First Augustine admits this is a difficult passage, he then mentions the problems he has with various views other's propose. First he can't see the logic of those who claim Christ went to hell to preach to just the souls who died in the flood:
If the Lord when He died preached in hell to spirits in prison, why were those who continued unbelieving while the ark was a preparing the only ones counted worthy of this favour, namely, the Lord’s descending into hell? For in the ages between the time of Noah and the passion of Christ, there died many thousands of so many nations whom He might have found in hell. (Saint Augustine, Letter 164, A.D. 414)
Next he disagrees in the possibility that the Bishop suggested who originally asked the question, that maybe Jesus descended into hell preaching and potentially delivering every unbelieving soul from Adam to Christ. He disagrees because Augustine thinks it is presumptuous to decide who these souls could be and that maybe it's not referring to any soul.

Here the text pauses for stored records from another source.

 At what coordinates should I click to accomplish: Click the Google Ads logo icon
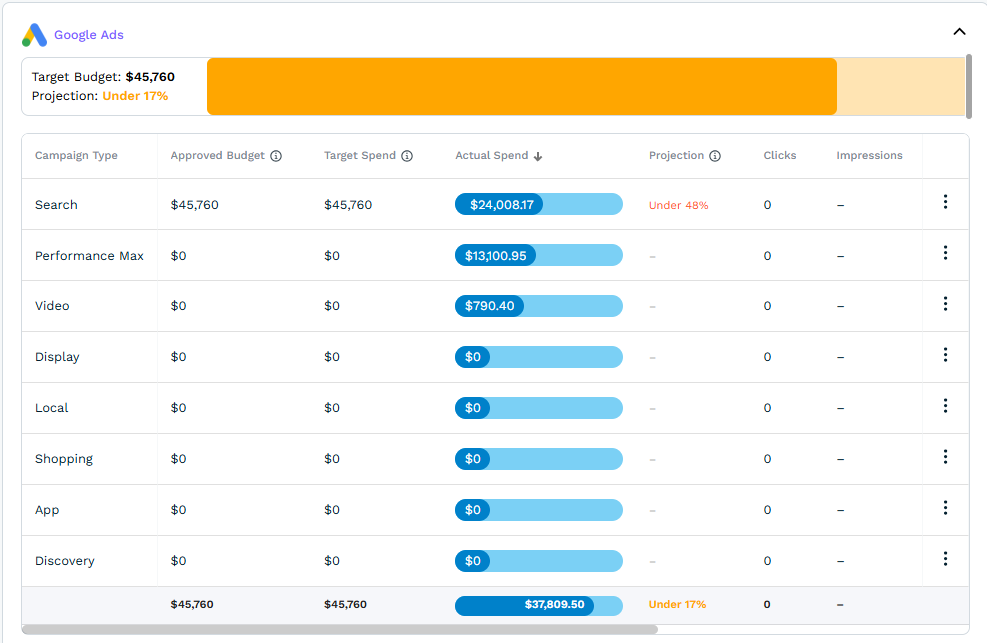tap(35, 35)
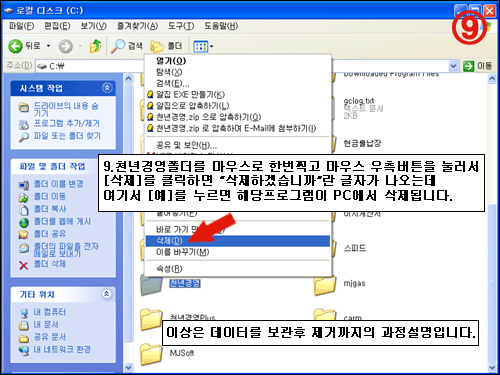Select the mjgas folder icon
Screen dimensions: 500x375
coord(324,284)
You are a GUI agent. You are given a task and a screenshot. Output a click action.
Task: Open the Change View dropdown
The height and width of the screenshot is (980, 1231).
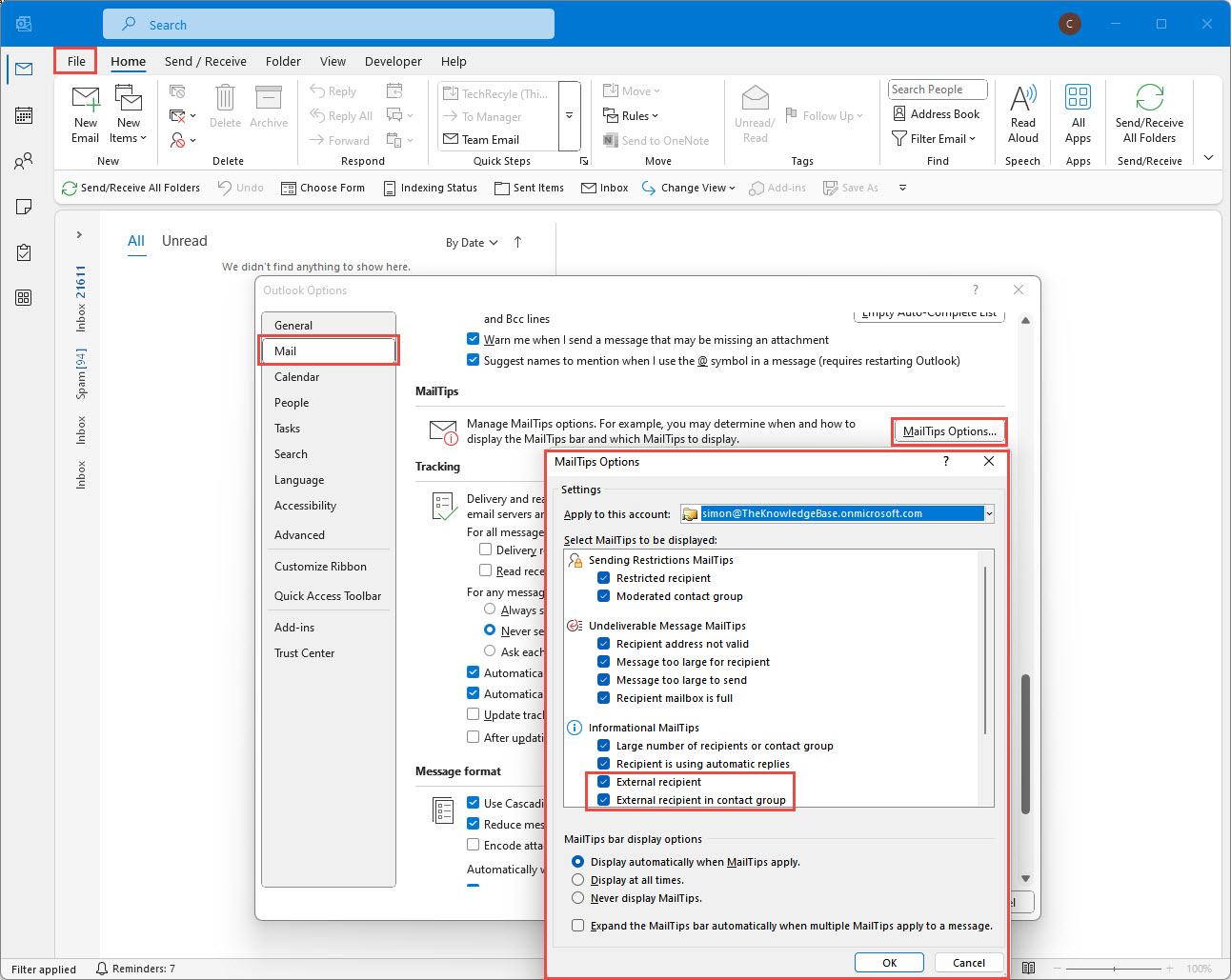(x=688, y=189)
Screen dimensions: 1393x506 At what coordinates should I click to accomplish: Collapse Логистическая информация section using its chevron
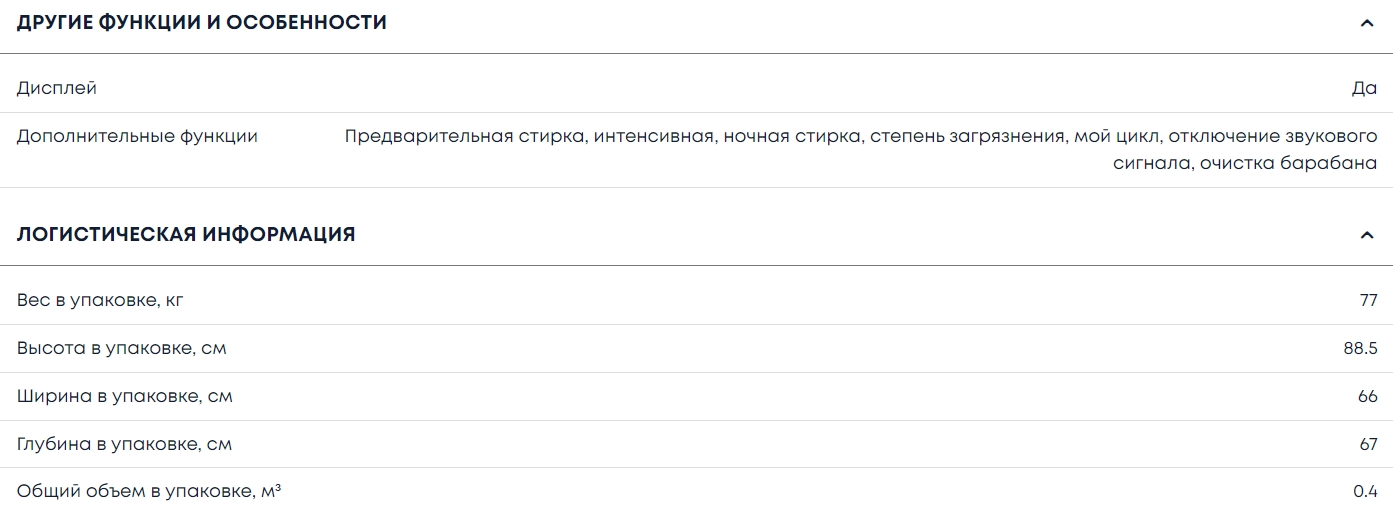1367,235
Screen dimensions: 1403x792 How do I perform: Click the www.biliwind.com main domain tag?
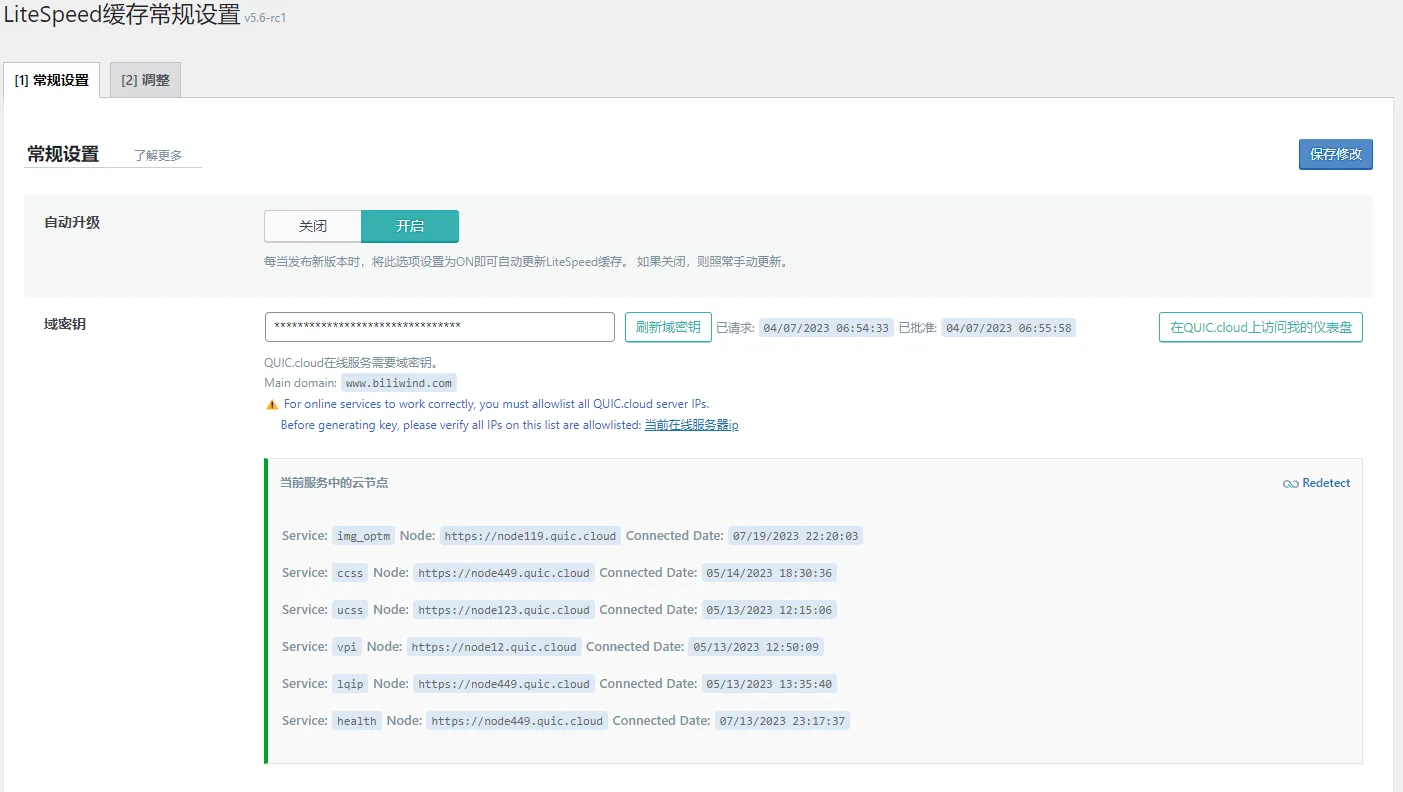tap(399, 383)
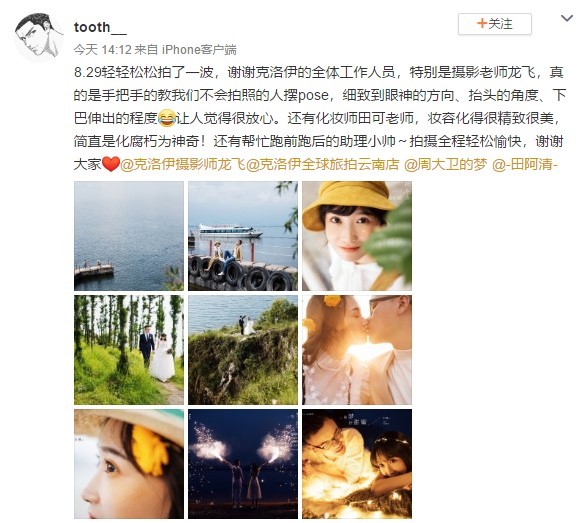Open mention @周大卫的梦
The image size is (588, 523).
click(446, 164)
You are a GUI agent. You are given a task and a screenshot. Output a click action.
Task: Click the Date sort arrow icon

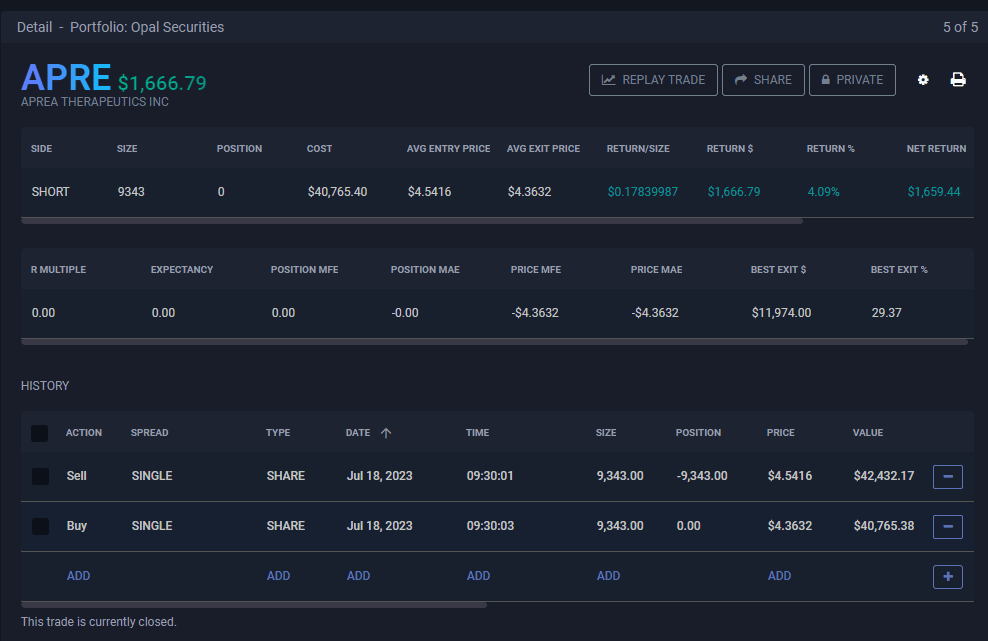pos(386,433)
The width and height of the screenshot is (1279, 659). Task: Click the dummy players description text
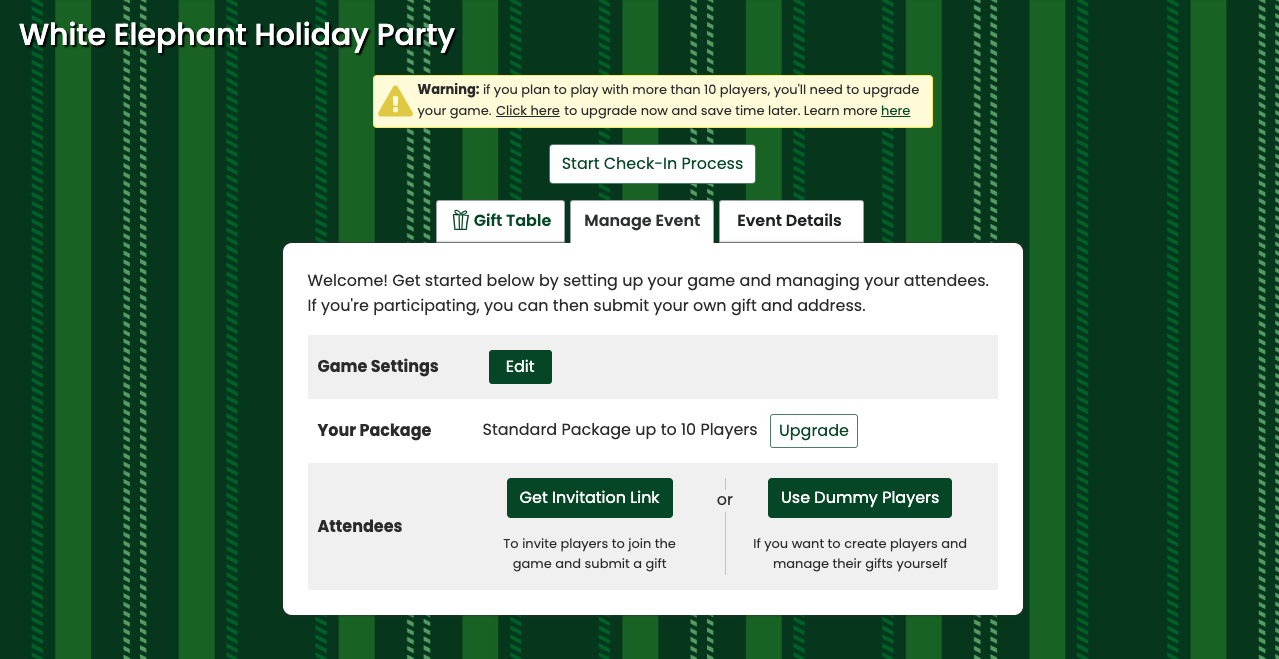tap(860, 554)
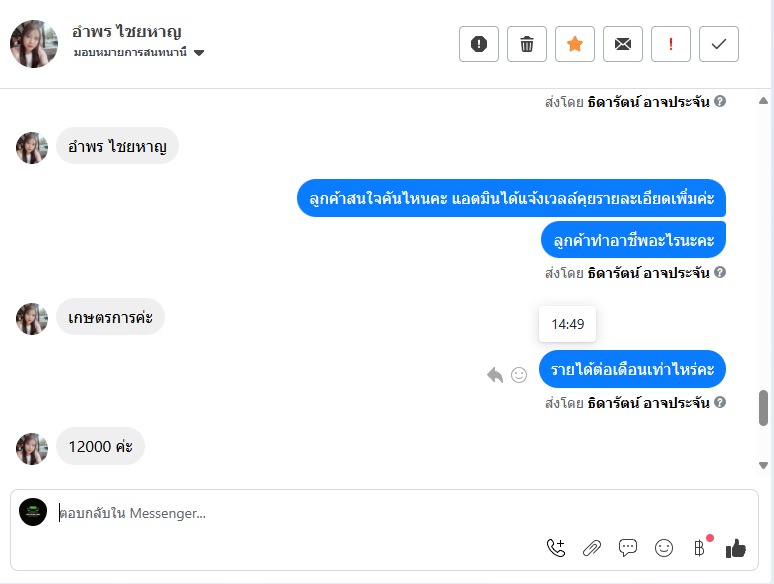Viewport: 774px width, 584px height.
Task: Open saved replies speech bubble icon
Action: tap(628, 547)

But who these were it is presumptuous for us to define. For if we say that all who were found there were then delivered without exception, who will not rejoice if we can prove this? ...These things being so, if the Saviour delivered all from that place, and, to quote the terms of the question in your letter, “emptied hell, so that now from that time forward the last judgment was to be expected,” the following things occasion not unreasonable perplexity on this subject, and are wont to present themselves to me in the meantime when I think on it. First, by what authoritative statements can this opinion be confirmed? For the words of Scripture, that “the pains of hell were loosed” by the death of Christ, do not establish this, seeing that this statement may be understood as referring to Himself, and meaning that he so far loosed (that is, made ineffectual) the pains of hell that He Himself was not held by them, especially since it is added that it was “impossible for Him to be holden of them.” (Saint Augustine, Letter 164, A.D. 414)
He then makes a surprising and curious admission that "although the authority of the canonical Scriptures cannot be brought forward as speaking expressly in its support" it was the tradition that Augustine also supports that Adam was in hell and was a soul delivered by Christ when he descended into hell. Then he reject other opinions of the day that also included "Seth, Noah and his house, Abraham, Isaac, Jacob, and the other patriarchs" in this release from hell, because he believes they were not in hell but in Abraham's bosom which was similar to paradise and not part of hell.
Augustine (in contrast to his believe that Christ did descend into hell and saved Adam) now argues against the idea that this verse actually speaks of saving anybody from hell. He hinges his idea that as 1 Peter 4:6 says "For for this cause was the gospel preached also to them that are dead, that they might be judged according to men in the flesh, but live according to God in the Spirit."actually i plies Christ only preached to those 'in the flesh' but those in hell had no flesh.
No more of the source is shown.